April 19, 2009
Property Tax Payment
Taxing units usually mail their tax bills in October. The date of delinquency is normally February 1st. If you have not received your tax bill by January 1st, you should contact your tax assessor to determine the amount owed.
Property tax bills often include more than one taxing jurisdiction because some taxing jurisdictions combine their collection operations. Likewise, certain properties will be subject to multiple taxing jurisdictions collected by different assessors. Contact the central appraisal district for your respective county to determine the taxing jurisdictions which apply to your property. Many county central appraisal districts now post their property tax data online.
If you escrow taxes and insurance, then your mortgage company will pay the property taxes on your home. You should receive a receipt from the tax assessor indicating payment has been made. The receipt is important to retain, as many homeowners deduct property taxes for federal income tax purposes.
When Is the Deadline for Payment?
In most cases, the deadline for paying your property taxes is January 31. Taxes that remain unpaid on February 1 are considered delinquent. Penalty and interest charges are added to the original amount.
Taxes are due in one lump sum. Some tax collection offices provide payment options, such as:
- Payment by credit card, typically with additional fees of 3% to 5%
- Deferment or installment plans for taxes on homestead properties for disabled property owners or property owners over 65 years of age
- Discounts for early payment
- Partial payment of your taxes
If you are qualified for the over-65 or disabled homestead exemptions, you may pay your current taxes on your home in four installments.

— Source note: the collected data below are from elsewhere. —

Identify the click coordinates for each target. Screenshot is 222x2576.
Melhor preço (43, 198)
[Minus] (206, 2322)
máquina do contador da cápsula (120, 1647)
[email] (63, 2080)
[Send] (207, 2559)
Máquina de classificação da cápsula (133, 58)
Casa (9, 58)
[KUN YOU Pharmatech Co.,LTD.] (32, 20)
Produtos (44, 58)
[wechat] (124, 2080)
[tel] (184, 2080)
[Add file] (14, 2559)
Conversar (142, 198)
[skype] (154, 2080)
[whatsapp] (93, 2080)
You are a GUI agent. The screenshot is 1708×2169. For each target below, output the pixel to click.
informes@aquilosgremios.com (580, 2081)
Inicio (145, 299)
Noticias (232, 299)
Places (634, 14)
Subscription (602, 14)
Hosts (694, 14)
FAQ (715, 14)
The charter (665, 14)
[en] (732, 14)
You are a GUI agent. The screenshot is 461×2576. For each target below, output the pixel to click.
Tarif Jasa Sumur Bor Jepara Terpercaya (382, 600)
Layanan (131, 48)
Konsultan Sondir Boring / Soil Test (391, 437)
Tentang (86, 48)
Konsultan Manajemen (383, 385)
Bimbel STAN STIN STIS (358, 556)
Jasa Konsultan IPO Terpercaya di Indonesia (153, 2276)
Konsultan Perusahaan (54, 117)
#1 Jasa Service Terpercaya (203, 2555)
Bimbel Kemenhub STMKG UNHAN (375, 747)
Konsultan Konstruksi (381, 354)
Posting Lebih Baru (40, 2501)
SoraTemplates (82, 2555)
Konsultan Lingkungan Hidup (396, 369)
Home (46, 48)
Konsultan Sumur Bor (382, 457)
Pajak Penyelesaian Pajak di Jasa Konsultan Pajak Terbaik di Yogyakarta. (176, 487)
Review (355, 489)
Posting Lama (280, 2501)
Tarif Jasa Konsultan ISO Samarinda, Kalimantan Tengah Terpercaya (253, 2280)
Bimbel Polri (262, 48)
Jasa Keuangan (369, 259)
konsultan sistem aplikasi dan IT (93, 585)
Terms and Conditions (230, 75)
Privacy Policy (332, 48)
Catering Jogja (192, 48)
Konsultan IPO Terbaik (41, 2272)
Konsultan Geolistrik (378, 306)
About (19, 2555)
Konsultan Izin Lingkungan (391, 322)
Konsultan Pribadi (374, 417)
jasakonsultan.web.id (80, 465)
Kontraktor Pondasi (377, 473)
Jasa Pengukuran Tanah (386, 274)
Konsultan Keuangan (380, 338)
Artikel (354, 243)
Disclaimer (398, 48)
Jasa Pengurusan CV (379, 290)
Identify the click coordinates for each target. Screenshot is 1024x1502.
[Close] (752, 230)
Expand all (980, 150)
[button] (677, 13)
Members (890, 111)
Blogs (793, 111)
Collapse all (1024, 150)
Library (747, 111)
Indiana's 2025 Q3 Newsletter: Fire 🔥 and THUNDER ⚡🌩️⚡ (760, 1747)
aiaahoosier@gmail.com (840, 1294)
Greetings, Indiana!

You must pay at least one-fourth of your taxes before the February 1 delinquency date. The remaining payments are due before April 1, June 1 and August 1, without any penalty or interest. If you miss an installment payment, you will face a penalty and also pay interest at 1 percent for each month of delinquency. You must indicate on your first payment that you are paying your home taxes in installments. Installment payments apply to all taxing units on the tax bill.
Homeowners whose residences are damaged in a disaster and are located in a designated disaster area also may pay their taxes in four installments, in the same months as over-65 or disabled homeowners.
What If my Taxes are Delinquent?
The longer you allow your delinquent property taxes to go unpaid, the more expensive and risky it becomes for you.
- Penalty and interest charges will be added to your taxes.
Penalty charges and interest charges will be added to your tax balance. Private attorneys hired by taxing units to collect delinquent accounts can charge an additional penalty to cover their fees. The following table details the potential penalties, interest, and attorney charges imposed on a delinquent property tax account.
Month Penalties & Interest
July 32% to 37%*
*Collection Attorney Fees Vary by County, but are typically 15% to 20%.
Accounts not paid in full by June 30th of the year in which they become delinquent are normally referred to the delinquent tax attorneys for collection and incur an additional penalty equal to 15% – 20% of the total taxes, penalties and interest due. Generally, any payment on the quarterly payment plan that is not paid before the delinquency date of the installment accrues a full penalty of 6% immediately, and begins to accrue interest at the rate of 1% per month until paid.
- You will receive delinquent tax notices.
The tax collector will send you at least one notice that your taxes are delinquent. They often send multiple notices and warnings.
- You may have the option to set up an installment plan.
Some tax collectors will allow you to pay delinquent taxes in installments for up to 36 months. They are not required to offer this option.
- You may be sued.
The tax collector can take a delinquent taxpayer to court. All court costs will be added to the delinquent tax bill.
- Your property may be foreclosed upon. You could lose your property!
Each taxing unit holds a tax lien on each item of taxable property. A tax lien automatically attaches to property on January 1 each year to secure payment of all taxes. This tax lien gives the courts the power to foreclose on the lien and seize the property. The property then will be auctioned and the proceeds used to pay the taxes.
Are there other options available to pay property taxes?
Yes, specialized lenders exist who focus solely on property tax lending. These lenders provide an alternative to the lump sum payment of your property taxes. A property tax loan will immediately stop the added penalties, interest, attorney fees, and pending lawsuits for the county. Most lenders offer flexible loan terms with repayment schedules up to 10 years. Loans are available for almost any type of real estate as long as the borrower is not in bankruptcy, there is no IRS lien on the property, and the property is reasonably maintained. This includes residential, commercial, investment properties, and vacant land.